EXERCISE >> Whatever precedes the line containing "You are a computer-use agent." is not copied; that line and every line after it through the final one below are copied exactly, except pictures.

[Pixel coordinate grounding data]
· · · · ·

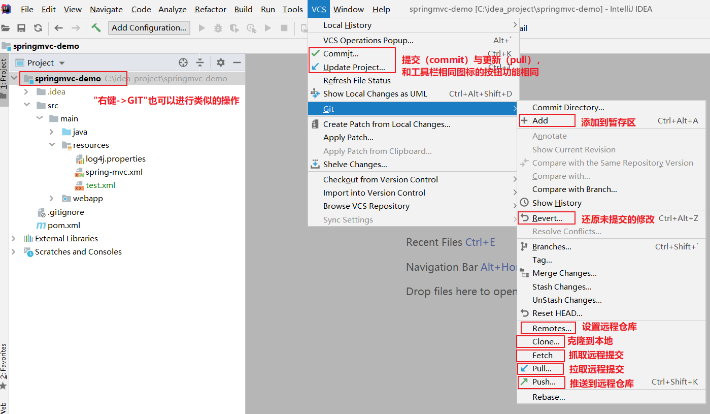Click the Build Project hammer icon

click(96, 28)
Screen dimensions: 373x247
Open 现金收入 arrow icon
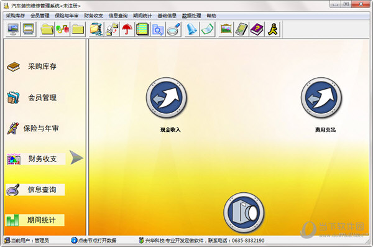click(x=167, y=98)
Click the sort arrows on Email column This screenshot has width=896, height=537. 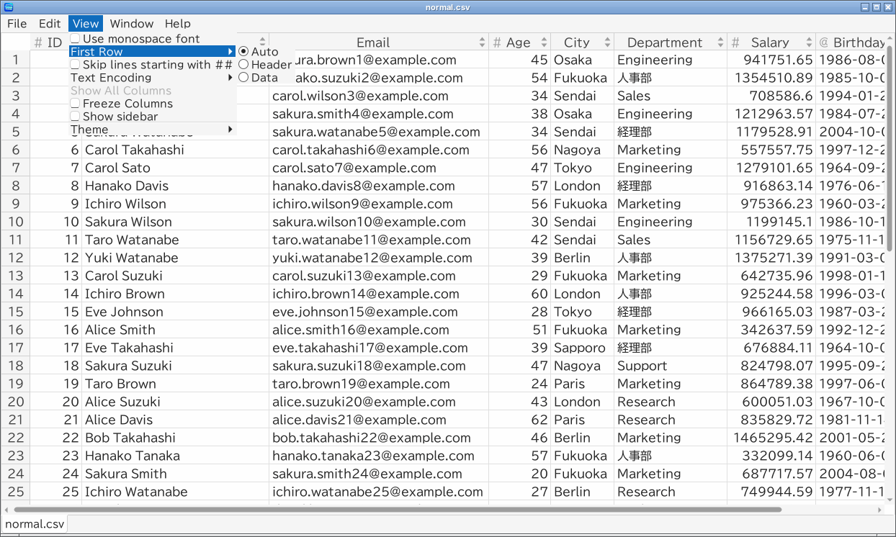point(483,42)
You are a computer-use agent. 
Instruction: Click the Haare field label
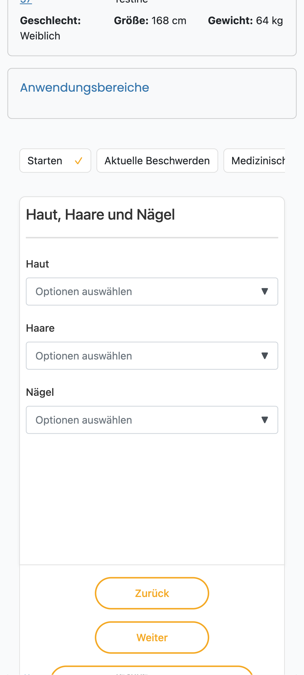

· · · · ·

EXERCISE RESPONSE >>
You are a computer-use agent. 
Instruction: Click the Haare field label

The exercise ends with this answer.